Looking for solutions that replicate the traditional office environment will not suffice in today’s work environment. Instead, managers need to look for tools that can support the multiple working styles that exist in an office and ensure remote workers remain aligned and feel part of the team.
Adopting a common visual language
Most workers aren’t spending nearly the amount of time they want on innovative, high value work. Time spent on toggling through different workplace apps or scheduling follow up meetings can be replaced with impactful interactions – whether it’s through a meeting or asynchronously.
Visual collaboration provides a common language for teams across departments to connect and align on priorities. It goes beyond meetings, virtual whiteboards and hybrid work. The power of visuals removes a lot of the guesswork with teams having the necessary context needed to be aligned and make an informed decision. And it can empower team members who may otherwise find it difficult to get their ideas across in a concise way. It can help solidify post-meeting action items, typically all in one platform.

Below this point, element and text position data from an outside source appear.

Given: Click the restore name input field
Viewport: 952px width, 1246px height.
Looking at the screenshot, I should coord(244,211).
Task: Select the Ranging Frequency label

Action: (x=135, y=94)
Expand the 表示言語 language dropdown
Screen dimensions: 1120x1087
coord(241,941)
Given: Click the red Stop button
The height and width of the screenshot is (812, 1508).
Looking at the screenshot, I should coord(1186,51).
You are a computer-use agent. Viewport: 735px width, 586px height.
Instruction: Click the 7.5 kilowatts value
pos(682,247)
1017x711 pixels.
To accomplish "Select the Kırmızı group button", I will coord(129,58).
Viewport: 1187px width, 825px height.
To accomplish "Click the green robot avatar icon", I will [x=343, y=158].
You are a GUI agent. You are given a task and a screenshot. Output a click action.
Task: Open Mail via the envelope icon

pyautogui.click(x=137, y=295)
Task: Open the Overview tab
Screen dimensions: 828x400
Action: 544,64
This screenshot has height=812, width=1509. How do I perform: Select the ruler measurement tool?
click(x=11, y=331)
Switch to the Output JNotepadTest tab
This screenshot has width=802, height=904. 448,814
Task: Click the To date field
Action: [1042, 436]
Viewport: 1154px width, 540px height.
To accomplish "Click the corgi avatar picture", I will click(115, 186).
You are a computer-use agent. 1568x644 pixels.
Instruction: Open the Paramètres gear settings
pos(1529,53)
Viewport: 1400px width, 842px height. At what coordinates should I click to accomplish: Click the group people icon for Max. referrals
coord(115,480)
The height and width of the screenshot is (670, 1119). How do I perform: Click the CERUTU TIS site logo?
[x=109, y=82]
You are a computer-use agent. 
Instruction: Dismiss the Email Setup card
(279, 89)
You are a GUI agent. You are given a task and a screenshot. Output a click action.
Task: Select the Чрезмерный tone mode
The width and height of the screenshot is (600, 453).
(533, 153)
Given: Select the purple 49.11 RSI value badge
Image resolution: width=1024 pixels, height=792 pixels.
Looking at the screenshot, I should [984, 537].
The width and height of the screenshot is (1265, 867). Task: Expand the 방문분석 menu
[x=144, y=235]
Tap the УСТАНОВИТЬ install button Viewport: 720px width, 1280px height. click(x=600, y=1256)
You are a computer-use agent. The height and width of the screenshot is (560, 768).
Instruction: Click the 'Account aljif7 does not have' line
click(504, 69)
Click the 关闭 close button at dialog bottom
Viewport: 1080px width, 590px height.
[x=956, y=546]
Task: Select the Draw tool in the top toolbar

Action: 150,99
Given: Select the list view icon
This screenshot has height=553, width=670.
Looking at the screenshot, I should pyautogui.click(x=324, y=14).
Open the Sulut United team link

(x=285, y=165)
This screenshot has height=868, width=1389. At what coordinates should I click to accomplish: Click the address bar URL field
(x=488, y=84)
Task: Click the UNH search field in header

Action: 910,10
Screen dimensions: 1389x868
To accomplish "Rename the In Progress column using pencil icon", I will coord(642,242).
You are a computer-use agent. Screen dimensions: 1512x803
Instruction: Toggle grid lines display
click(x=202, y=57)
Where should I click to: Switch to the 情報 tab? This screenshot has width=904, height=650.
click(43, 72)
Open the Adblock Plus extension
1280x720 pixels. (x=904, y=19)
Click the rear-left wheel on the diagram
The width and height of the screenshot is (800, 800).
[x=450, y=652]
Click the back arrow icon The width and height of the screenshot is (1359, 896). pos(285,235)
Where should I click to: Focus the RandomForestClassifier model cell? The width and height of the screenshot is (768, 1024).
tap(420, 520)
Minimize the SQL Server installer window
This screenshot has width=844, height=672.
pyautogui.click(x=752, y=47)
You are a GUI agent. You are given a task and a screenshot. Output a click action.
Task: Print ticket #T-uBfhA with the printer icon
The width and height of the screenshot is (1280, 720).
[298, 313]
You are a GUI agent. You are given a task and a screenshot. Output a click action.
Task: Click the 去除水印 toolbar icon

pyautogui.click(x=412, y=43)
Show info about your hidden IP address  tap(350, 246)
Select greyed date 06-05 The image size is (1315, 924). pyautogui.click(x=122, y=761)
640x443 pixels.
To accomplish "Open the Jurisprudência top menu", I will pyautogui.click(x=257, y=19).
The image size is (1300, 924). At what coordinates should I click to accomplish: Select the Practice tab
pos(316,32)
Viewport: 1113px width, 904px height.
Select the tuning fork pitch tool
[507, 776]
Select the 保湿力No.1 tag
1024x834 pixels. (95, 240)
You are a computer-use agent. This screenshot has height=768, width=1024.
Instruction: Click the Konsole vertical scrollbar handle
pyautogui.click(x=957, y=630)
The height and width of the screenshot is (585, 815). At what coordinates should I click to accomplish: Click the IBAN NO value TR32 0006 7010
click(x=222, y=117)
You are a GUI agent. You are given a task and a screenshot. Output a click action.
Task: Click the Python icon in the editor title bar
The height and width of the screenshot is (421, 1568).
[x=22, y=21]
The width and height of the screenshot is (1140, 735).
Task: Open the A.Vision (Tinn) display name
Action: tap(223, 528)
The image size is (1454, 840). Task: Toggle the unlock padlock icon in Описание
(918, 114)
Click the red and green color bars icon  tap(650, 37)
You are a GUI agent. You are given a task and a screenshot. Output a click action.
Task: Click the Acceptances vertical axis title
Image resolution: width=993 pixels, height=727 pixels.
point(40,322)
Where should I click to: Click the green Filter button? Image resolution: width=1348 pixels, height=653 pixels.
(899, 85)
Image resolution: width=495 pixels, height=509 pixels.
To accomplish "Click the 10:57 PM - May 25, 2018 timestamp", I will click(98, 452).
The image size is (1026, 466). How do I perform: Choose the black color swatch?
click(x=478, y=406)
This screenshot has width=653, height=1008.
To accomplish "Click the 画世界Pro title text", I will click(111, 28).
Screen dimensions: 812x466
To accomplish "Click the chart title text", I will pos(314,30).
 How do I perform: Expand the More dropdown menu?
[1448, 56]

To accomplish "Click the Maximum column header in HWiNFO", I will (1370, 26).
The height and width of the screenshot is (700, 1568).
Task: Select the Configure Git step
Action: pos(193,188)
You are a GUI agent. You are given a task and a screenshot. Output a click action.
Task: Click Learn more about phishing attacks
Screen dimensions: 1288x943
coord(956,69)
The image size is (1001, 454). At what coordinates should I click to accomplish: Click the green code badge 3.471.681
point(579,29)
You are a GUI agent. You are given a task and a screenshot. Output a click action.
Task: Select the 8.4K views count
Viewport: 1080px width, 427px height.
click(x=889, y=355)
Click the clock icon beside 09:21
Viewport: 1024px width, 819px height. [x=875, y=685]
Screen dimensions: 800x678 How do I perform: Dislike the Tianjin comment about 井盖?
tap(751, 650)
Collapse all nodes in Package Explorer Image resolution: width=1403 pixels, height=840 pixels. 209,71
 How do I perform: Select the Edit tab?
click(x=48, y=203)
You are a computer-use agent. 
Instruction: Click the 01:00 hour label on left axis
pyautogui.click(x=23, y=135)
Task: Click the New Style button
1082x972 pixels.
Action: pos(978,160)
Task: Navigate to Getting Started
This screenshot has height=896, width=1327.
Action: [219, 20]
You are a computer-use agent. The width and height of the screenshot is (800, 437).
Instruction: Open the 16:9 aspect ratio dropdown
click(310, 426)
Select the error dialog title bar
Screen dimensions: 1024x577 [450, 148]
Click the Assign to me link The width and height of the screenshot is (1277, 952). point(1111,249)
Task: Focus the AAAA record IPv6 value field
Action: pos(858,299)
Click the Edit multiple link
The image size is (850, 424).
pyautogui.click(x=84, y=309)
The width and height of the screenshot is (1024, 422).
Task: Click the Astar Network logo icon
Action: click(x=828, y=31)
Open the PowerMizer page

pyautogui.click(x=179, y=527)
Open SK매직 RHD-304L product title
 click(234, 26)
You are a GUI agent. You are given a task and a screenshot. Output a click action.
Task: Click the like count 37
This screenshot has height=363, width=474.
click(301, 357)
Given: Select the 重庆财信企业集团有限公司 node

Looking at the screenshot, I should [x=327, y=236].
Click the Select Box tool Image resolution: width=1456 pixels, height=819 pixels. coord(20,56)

Some even use interactive timelines to set parameters for synchronous and asynchronous work, helping to minimise confusion about deadlines and improve efficiencies otherwise lost to an unstandardised way of working.
The power of visuals does not just stop at the ideation stage either. It can be a powerful tool to help teams interact with their cloud work environment in real-time. A visual approach gives even non-technical employees a view of their cloud architecture, what exists within it and what is no longer benefitting the company. When visual collaboration is used throughout the entire workflow, from ideation to execution, it can help teams produce amazing outcomes together.
Before introducing additional layers to their tech stacks, firms should reevaluate their existing tools to ensure those applications effectively facilitate collaboration practices, promote alignment and streamline workflows. Business leaders should ask themselves the following questions: Are the current apps and tools being used across teams? Is it helping them to do their job quicker? If the answer to both these questions is undetermined, it may be time to look at alternatives that can help teams communicate ideas, align quicker and build effectively.
Tackling productivity challenges head on
In today’s fast-paced work environment, where hybrid work models are becoming increasingly prevalent, achieving effective team alignment is crucial for productivity and overall success. Yet, hybrid working is often plagued with silos and a lack of alignment between teams, and it’s starting to have an impact on employees’ work. Proper hybrid collaboration requires solutions – or ideally, one solution, that enables effective brainstorming, planning and community building – and work well for those actually using them.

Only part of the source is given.